Items from a data source:
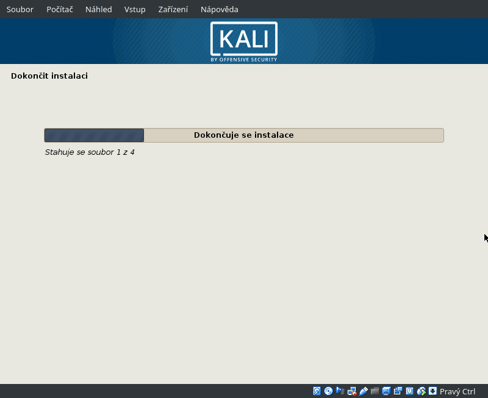Viewport: 488px width, 398px height.
Task: Click the Dokončuje se instalace progress bar
Action: [244, 135]
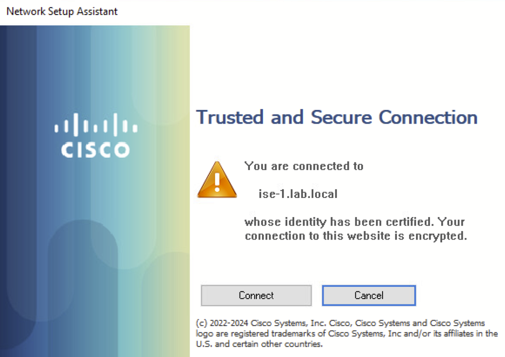Select the Trusted and Secure Connection heading
The image size is (505, 357).
pyautogui.click(x=337, y=117)
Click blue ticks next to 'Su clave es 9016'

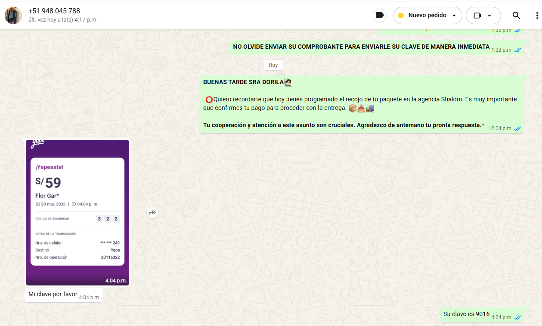pos(517,317)
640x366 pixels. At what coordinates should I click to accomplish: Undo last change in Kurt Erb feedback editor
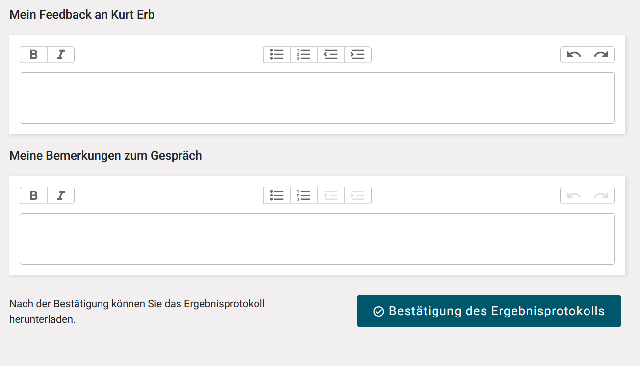pos(574,55)
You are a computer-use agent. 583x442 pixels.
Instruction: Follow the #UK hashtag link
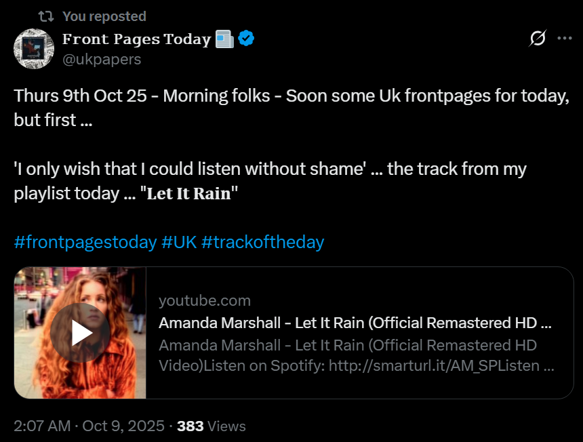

> [What to produce]
From the line holding "Click blue ticks next to 'Su clave es 9016'" to the final line of the data above, give each line again exactly, both ends included, and drop the pictures.

> [Result of the task]
Click blue ticks next to 'Su clave es 9016'

pos(517,317)
640x366 pixels. At what coordinates should I click to accomplish: Undo last change in Kurt Erb feedback editor
pos(574,55)
You are a computer-use agent. 583x442 pixels.
Instruction: Follow the #UK hashtag link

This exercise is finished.